Ankara 15. İdare Mahkemesi, Ferrero'nun 2024 yılı Mart ayında Rekabet Kurumu'na sunduğu taahhütlerin fındık piyasasındaki tekelleşme etkisini ortadan kaldırmak için yetersiz olduğuna hükmetti. Mahkeme, söz konusu taahhütlerin somut ve kalıcı bir güvence sunmadığını, yalnızca “fiyat ve miktar odaklı” olduğuna dikkat çekerek iptal kararı verdi.
Fındık piyasasındaki egemenliğine darbe
Kararda Ferrero'nun Türkiye'deki fındık piyasasında "monopsona yakın bir güçle hâkim durumda" olduğunun altı çizildi. Şirketin pazar yapısını bozduğu, küçük ve orta ölçekli firmaların faaliyetlerini sürdüremez hâle getirebileceği belirtildi. Bu nedenle Rekabet Kurumu’nun, etkisiz taahhütlerle süreci sonlandırması hukuka aykırı bulundu.

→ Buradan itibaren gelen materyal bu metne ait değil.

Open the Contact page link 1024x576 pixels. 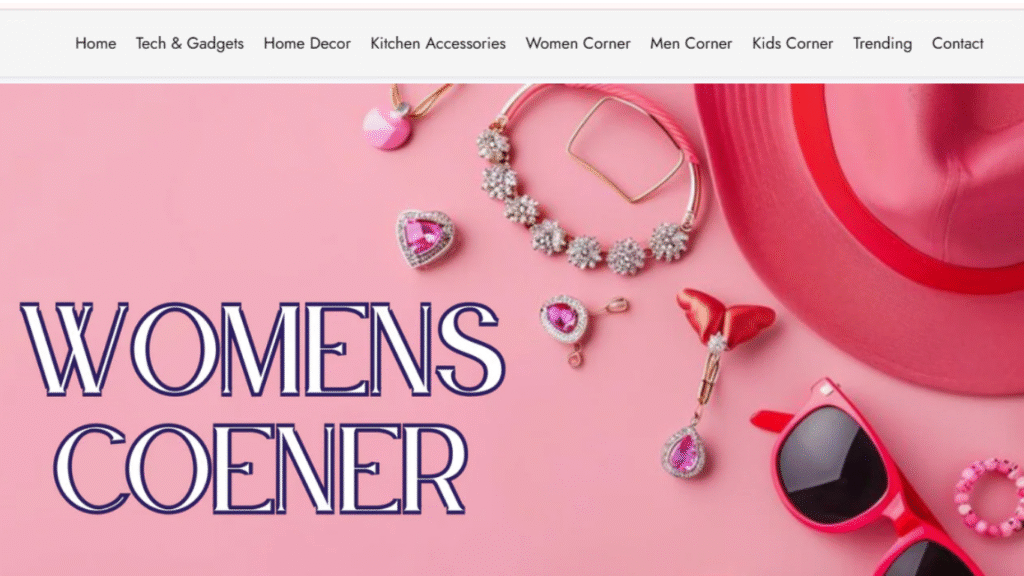tap(957, 43)
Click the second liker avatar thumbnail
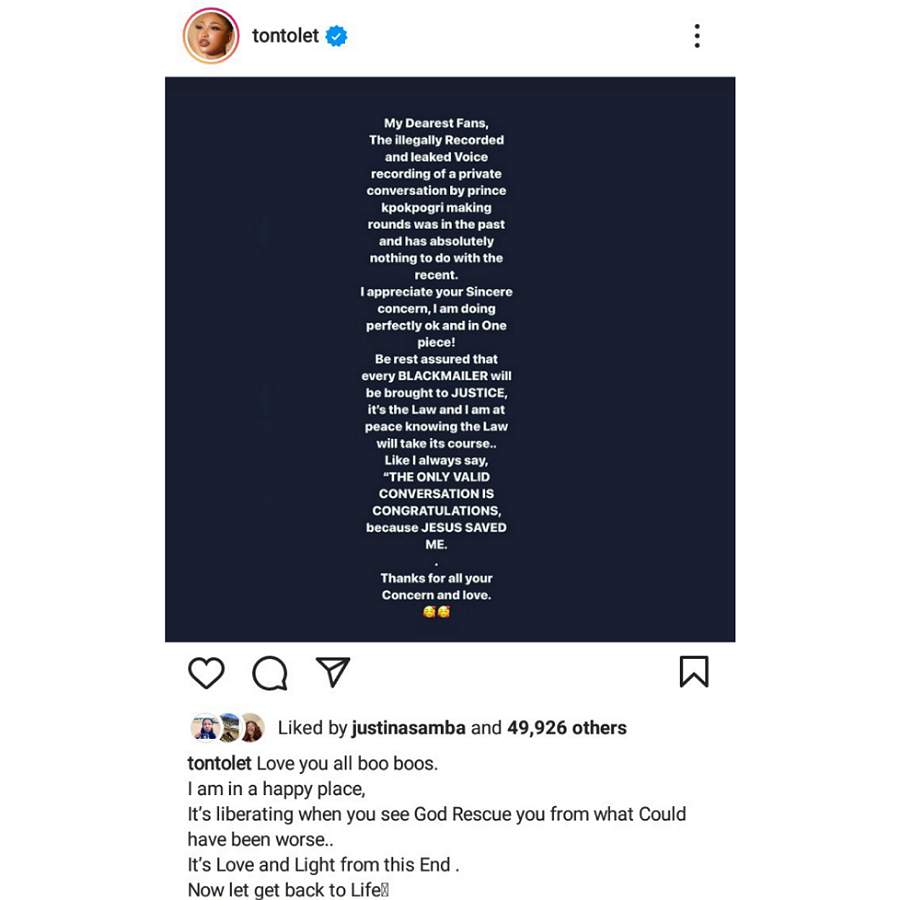This screenshot has height=900, width=900. 229,728
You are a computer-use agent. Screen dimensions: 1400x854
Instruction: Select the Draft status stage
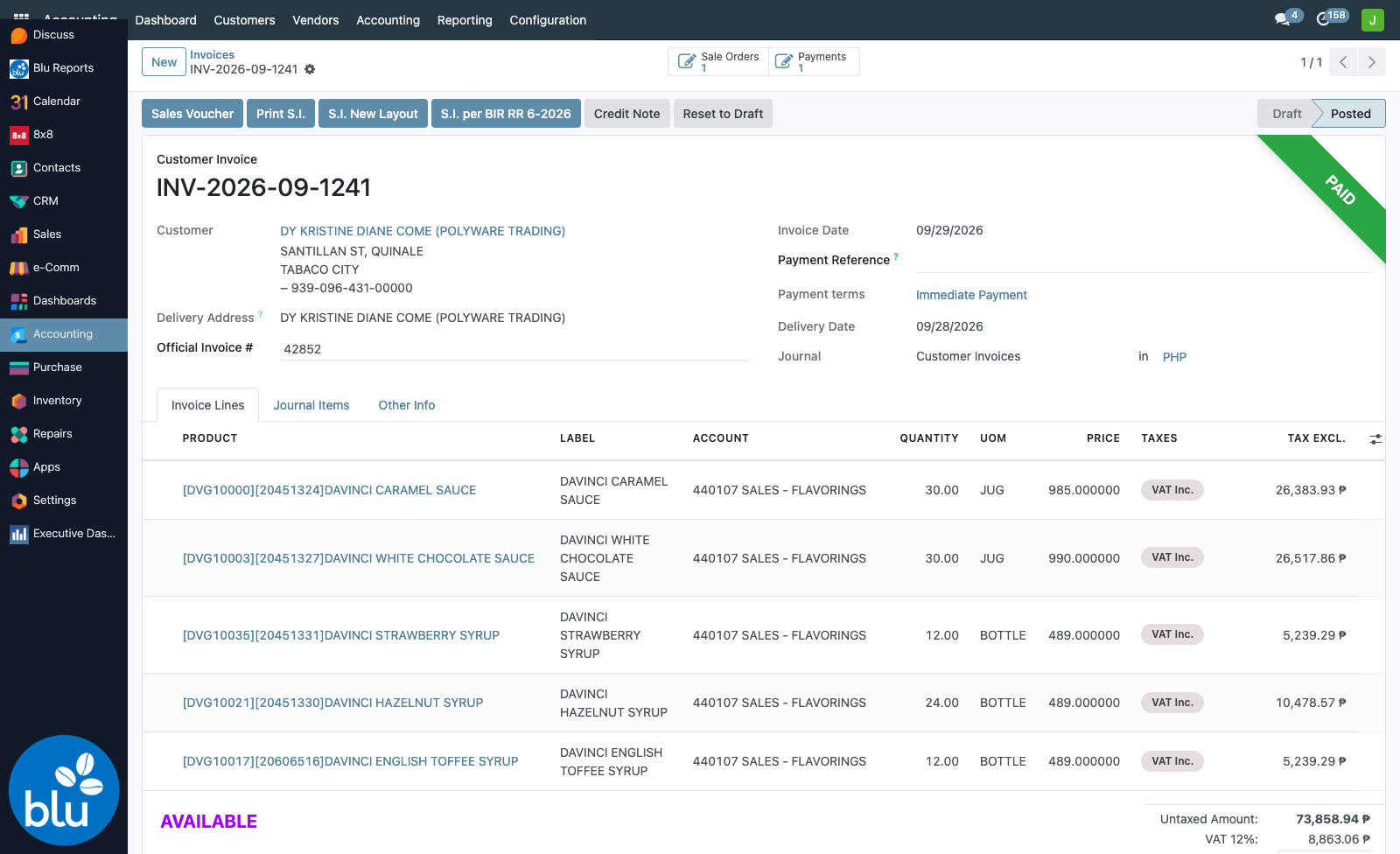pyautogui.click(x=1286, y=114)
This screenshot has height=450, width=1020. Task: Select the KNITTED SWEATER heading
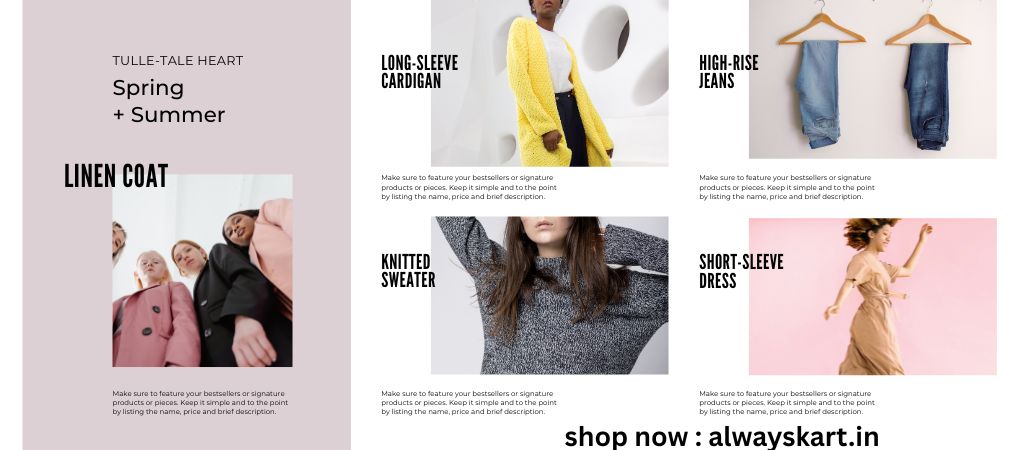click(x=408, y=271)
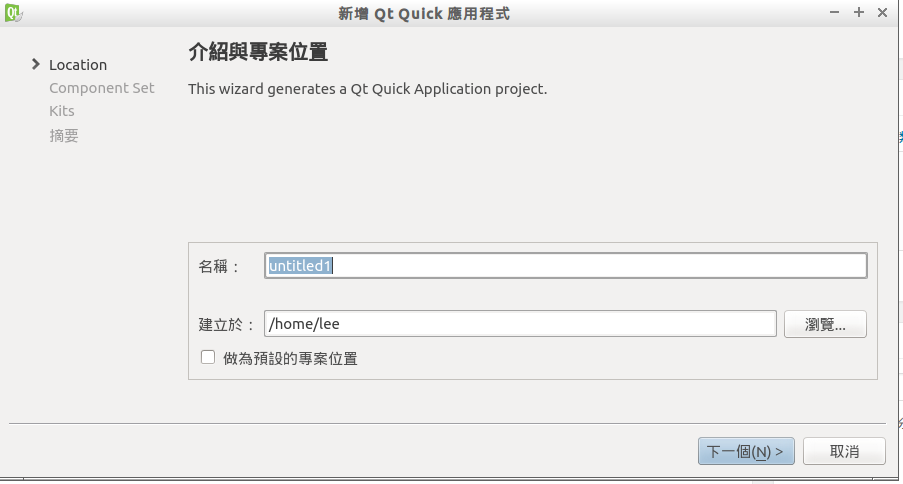The image size is (903, 484).
Task: Close the new Qt Quick application dialog
Action: click(x=882, y=13)
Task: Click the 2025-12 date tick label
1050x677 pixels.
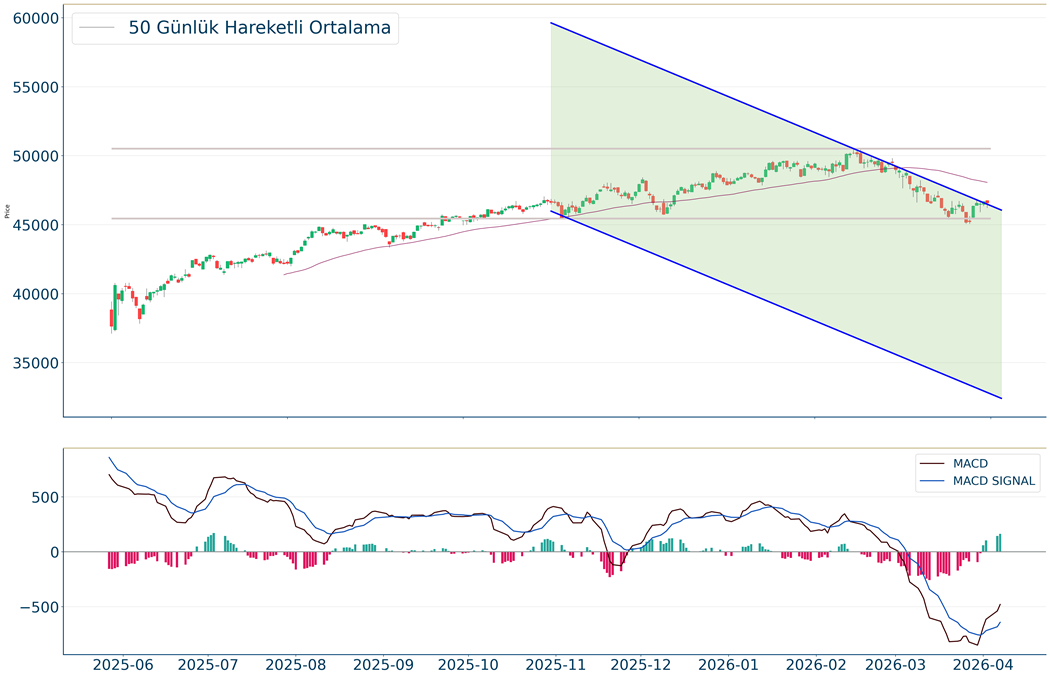Action: click(x=639, y=664)
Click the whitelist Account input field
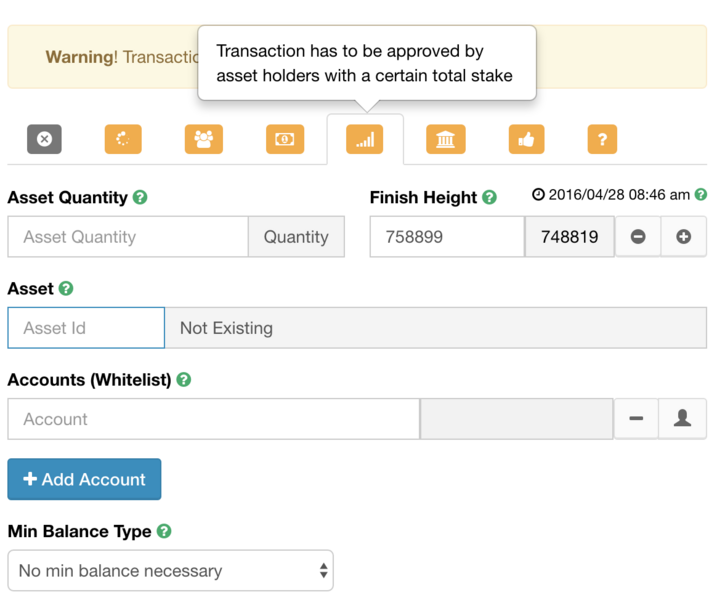This screenshot has height=600, width=717. pos(213,419)
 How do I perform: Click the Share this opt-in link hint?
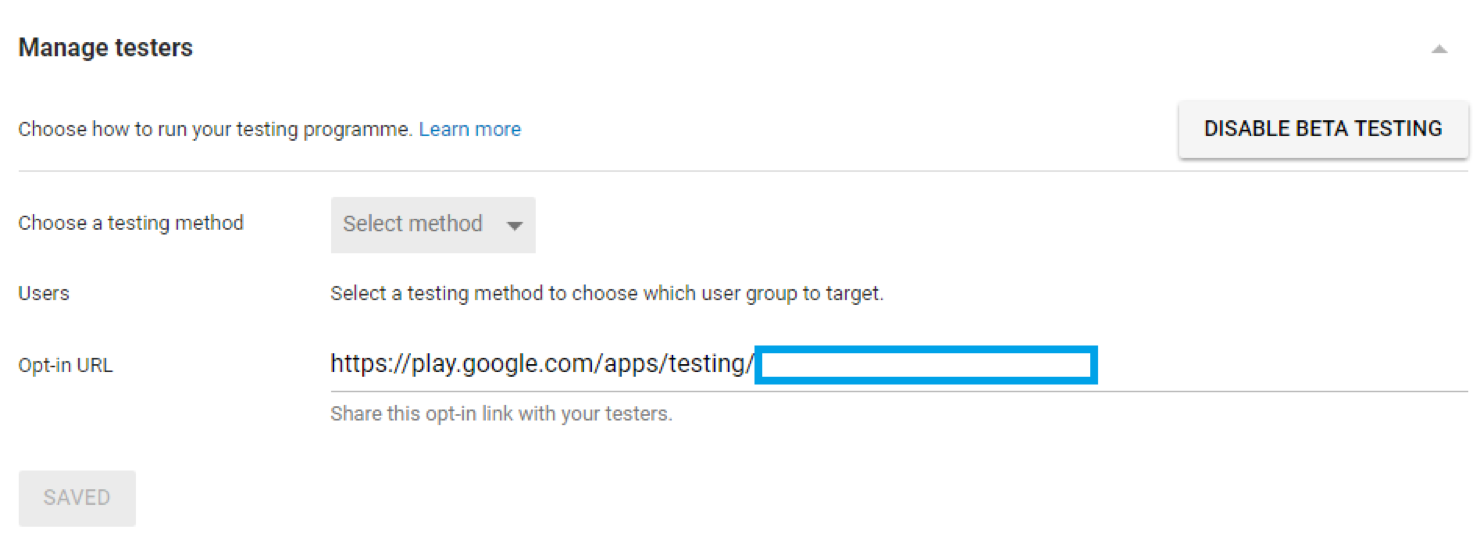[501, 414]
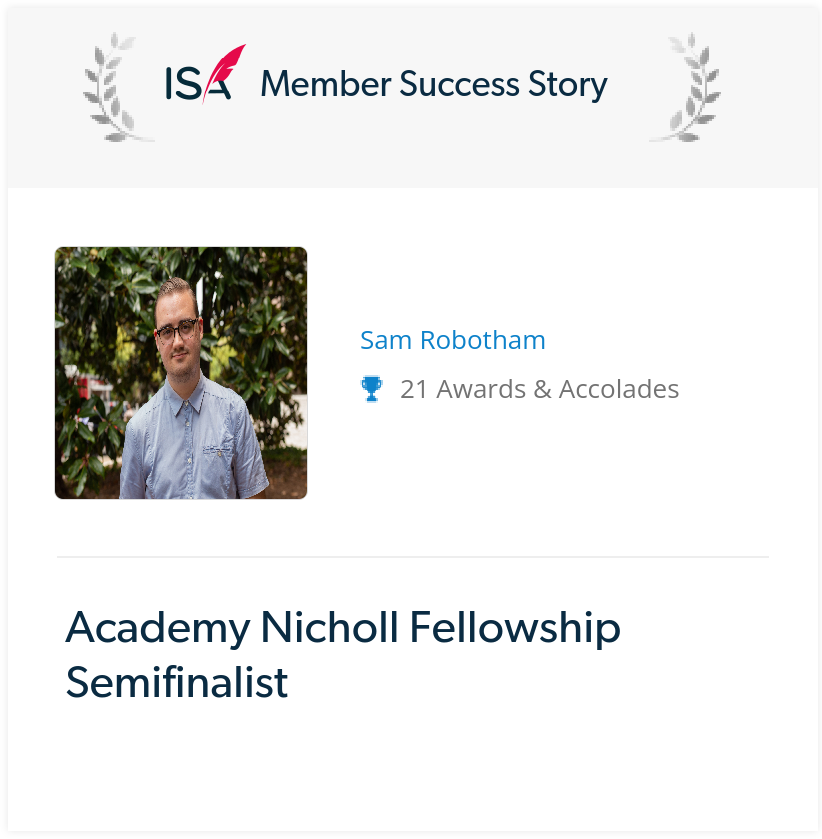Viewport: 822px width, 839px height.
Task: Click the word Semifinalist
Action: (x=177, y=683)
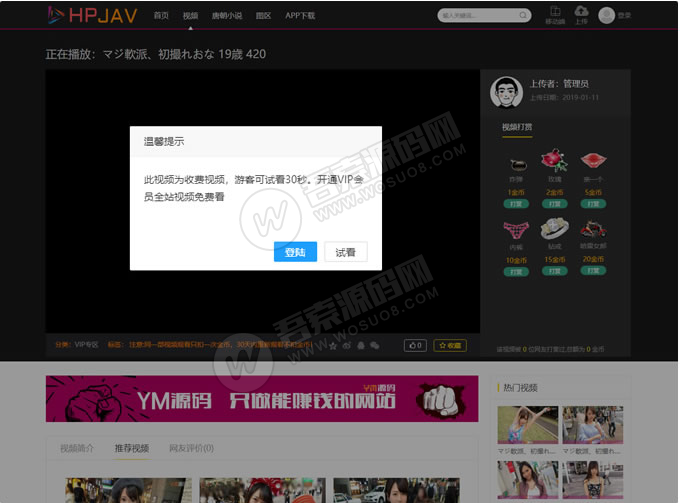Viewport: 681px width, 503px height.
Task: Click 打赏 button under 1金币 gift
Action: (516, 203)
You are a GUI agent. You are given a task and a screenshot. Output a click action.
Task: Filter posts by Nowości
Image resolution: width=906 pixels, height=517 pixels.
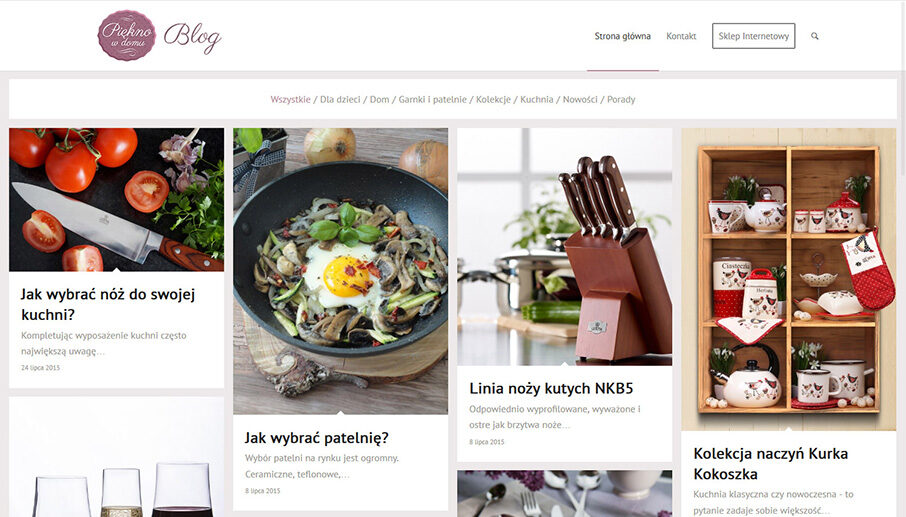(x=580, y=99)
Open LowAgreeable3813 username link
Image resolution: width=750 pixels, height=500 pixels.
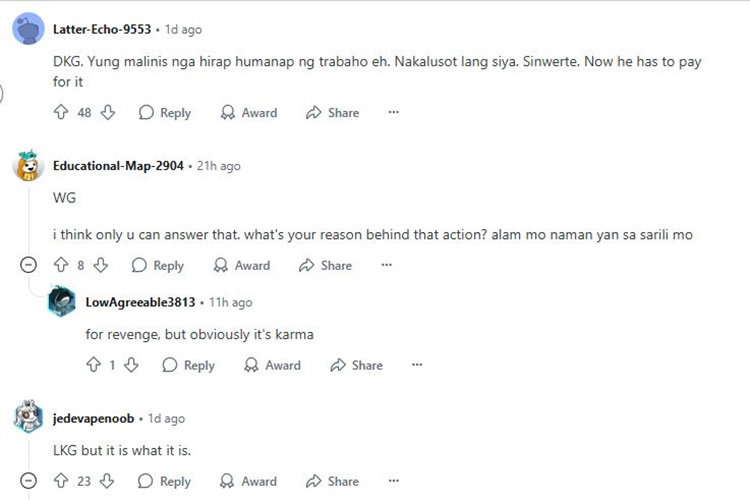(140, 302)
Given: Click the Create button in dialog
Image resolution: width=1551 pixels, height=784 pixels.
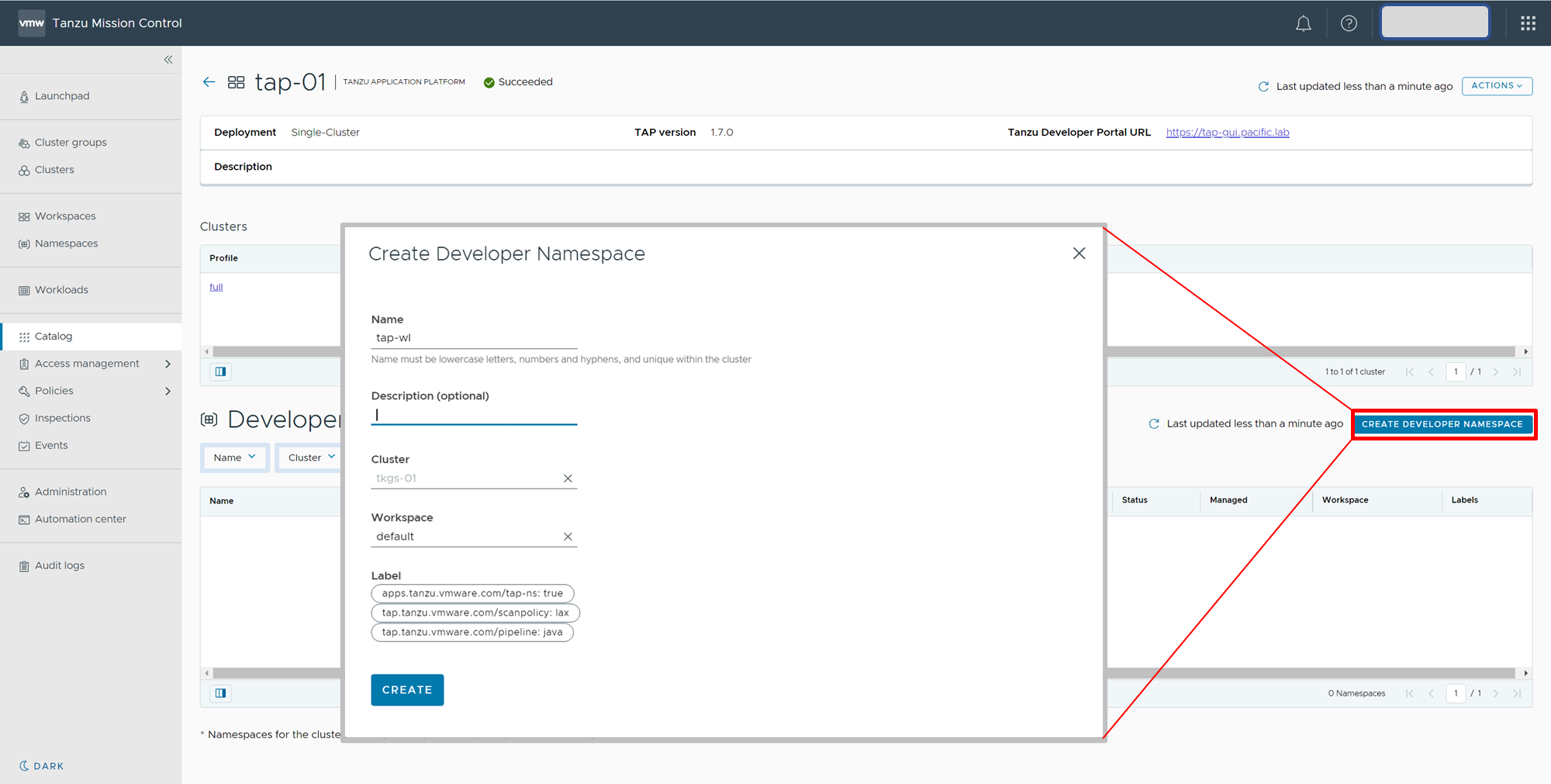Looking at the screenshot, I should coord(407,689).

İç piyasada faaliyet yasaklandı
Kararın ardından Ferrero’nun Türkiye’de fındık alımı, kırımı ve ihracatı yapamayacağı, sadece ithalat faaliyetlerini sürdürebileceği bildirildi. İhracat işlemlerini ise artık Türk firmalarının gerçekleştirmesi gerekecek.
ORTAR ve yerel firma dava açmıştı
Dava, Ordu Büyükşehir Belediyesi iştiraki ORTAR ve Ordu merkezli bir yerel fındık firması tarafından açıldı. Dava dilekçesinde, Ferrero'nun yerel üretici ve tüccarlar üzerinde baskı kurduğu, fiyatları belirleme gücünü kötüye kullandığı vurgulandı. Mahkeme bu görüşleri haklı bularak Ferrero'nun taahhütnamesini geçersiz saydı.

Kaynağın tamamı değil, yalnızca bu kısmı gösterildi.